EXERCISE DIRECTIONS:
Go through the data from its first line and retype each line, stopping once the line containing "Given: Select the eye icon on Watch button" has been retyped.
########
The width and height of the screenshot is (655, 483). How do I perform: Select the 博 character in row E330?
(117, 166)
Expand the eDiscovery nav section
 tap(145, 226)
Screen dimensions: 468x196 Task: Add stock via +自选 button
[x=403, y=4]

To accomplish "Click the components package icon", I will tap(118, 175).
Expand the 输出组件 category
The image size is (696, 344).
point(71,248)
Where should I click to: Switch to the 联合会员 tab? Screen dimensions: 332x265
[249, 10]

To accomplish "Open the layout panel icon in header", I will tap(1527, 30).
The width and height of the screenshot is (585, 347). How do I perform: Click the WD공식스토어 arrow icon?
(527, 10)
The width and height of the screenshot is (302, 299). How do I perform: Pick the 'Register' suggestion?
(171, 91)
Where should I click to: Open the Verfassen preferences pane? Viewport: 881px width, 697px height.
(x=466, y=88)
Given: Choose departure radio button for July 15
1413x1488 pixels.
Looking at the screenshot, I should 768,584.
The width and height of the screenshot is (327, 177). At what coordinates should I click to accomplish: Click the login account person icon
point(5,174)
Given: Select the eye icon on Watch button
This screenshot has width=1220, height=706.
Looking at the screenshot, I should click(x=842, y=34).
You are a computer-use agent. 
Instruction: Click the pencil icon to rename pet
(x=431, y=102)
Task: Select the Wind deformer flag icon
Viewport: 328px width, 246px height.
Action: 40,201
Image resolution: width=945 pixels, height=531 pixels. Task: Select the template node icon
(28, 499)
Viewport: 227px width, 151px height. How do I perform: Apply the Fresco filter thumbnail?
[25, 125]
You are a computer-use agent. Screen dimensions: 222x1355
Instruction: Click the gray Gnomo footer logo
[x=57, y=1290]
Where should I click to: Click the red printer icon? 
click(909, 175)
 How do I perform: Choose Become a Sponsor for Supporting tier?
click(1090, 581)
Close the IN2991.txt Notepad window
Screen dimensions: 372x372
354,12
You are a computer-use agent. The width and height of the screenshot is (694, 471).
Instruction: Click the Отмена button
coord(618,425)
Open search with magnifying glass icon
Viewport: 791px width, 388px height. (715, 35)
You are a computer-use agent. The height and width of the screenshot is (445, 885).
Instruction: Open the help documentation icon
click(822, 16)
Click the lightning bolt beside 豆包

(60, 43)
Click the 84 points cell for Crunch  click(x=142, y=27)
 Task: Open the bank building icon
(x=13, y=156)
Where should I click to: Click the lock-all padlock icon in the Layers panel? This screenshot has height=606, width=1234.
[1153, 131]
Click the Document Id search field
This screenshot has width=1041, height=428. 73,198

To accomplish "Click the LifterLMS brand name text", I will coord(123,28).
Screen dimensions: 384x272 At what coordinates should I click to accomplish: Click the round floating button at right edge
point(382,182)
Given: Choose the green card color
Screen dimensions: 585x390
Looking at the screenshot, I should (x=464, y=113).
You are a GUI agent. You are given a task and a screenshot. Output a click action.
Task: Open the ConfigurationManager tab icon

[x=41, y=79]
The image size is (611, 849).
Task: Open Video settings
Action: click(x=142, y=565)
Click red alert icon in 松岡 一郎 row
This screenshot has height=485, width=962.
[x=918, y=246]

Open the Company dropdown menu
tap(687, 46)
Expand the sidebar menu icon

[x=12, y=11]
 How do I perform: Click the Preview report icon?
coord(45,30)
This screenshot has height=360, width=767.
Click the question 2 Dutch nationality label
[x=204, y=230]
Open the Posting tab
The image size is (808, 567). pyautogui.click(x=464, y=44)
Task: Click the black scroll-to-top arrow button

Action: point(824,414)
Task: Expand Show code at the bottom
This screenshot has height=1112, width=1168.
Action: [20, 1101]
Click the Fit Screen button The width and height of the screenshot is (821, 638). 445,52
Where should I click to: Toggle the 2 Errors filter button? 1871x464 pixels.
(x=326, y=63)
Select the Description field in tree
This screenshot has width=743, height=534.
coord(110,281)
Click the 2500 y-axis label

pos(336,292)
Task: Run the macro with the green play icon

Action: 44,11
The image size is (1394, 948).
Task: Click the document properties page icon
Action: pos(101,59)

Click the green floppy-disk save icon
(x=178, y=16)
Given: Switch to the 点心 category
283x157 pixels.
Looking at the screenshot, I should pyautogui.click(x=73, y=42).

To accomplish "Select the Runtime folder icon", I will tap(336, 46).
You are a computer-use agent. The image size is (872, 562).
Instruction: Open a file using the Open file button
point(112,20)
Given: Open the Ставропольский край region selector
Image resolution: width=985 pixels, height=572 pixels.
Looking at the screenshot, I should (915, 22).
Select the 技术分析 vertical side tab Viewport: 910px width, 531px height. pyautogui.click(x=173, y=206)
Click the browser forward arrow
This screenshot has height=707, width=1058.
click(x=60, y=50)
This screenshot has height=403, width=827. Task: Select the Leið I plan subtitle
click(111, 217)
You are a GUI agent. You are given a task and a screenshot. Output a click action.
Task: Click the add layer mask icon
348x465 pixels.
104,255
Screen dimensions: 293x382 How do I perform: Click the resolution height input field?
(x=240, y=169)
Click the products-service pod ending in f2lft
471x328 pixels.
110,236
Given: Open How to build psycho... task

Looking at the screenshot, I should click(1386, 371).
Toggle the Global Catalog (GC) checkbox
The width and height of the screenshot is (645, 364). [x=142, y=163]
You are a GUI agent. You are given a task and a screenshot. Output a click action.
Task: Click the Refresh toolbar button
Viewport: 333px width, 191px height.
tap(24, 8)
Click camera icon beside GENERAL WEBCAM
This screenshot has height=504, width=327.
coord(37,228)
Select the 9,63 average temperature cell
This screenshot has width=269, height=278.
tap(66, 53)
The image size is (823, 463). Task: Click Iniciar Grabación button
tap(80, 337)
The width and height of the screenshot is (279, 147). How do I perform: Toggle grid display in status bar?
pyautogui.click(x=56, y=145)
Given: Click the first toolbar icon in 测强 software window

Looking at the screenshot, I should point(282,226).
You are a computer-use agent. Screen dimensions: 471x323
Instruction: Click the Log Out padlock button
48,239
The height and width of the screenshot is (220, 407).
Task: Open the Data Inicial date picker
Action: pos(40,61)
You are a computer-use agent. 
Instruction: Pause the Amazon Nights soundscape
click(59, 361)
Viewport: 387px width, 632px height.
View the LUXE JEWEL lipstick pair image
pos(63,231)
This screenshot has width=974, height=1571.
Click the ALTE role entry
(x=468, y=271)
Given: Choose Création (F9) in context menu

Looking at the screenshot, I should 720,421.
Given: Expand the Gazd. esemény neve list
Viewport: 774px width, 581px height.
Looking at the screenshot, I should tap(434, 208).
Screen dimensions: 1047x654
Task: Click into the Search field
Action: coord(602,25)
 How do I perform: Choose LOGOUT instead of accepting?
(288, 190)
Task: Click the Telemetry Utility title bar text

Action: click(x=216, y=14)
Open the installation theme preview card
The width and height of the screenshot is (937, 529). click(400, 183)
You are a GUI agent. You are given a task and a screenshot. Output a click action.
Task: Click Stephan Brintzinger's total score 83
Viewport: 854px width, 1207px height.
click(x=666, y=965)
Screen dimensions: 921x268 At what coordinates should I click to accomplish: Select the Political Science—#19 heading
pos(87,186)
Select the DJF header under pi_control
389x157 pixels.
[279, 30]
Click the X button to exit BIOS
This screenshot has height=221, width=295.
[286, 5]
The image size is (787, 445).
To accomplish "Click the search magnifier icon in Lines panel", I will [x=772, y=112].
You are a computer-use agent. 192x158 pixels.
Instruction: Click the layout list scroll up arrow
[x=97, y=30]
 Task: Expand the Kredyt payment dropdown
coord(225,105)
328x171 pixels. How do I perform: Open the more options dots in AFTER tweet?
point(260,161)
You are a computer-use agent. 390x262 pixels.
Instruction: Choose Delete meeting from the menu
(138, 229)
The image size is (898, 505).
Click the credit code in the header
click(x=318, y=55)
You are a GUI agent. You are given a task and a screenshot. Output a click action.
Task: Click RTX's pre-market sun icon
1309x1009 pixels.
########
WRITTEN RESPONSE:
The width and height of the screenshot is (655, 483). How do I perform: Select the 博 character in row E330?
(117, 166)
Expand the eDiscovery nav section
 tap(145, 226)
Screen dimensions: 468x196 Task: Add stock via +自选 button
[x=403, y=4]

To accomplish "Click the components package icon", I will tap(118, 175).
Expand the 输出组件 category
The image size is (696, 344).
point(71,248)
Where should I click to: Switch to the 联合会员 tab? Screen dimensions: 332x265
[249, 10]

To accomplish "Open the layout panel icon in header", I will tap(1527, 30).
The width and height of the screenshot is (585, 347). How do I perform: Click the WD공식스토어 arrow icon?
(527, 10)
The width and height of the screenshot is (302, 299). How do I perform: Pick the 'Register' suggestion?
(171, 91)
Where should I click to: Open the Verfassen preferences pane? Viewport: 881px width, 697px height.
(x=466, y=88)
Given: Choose departure radio button for July 15
1413x1488 pixels.
Looking at the screenshot, I should 768,584.
The width and height of the screenshot is (327, 177). At what coordinates should I click to accomplish: Click the login account person icon
point(5,174)
Given: Select the eye icon on Watch button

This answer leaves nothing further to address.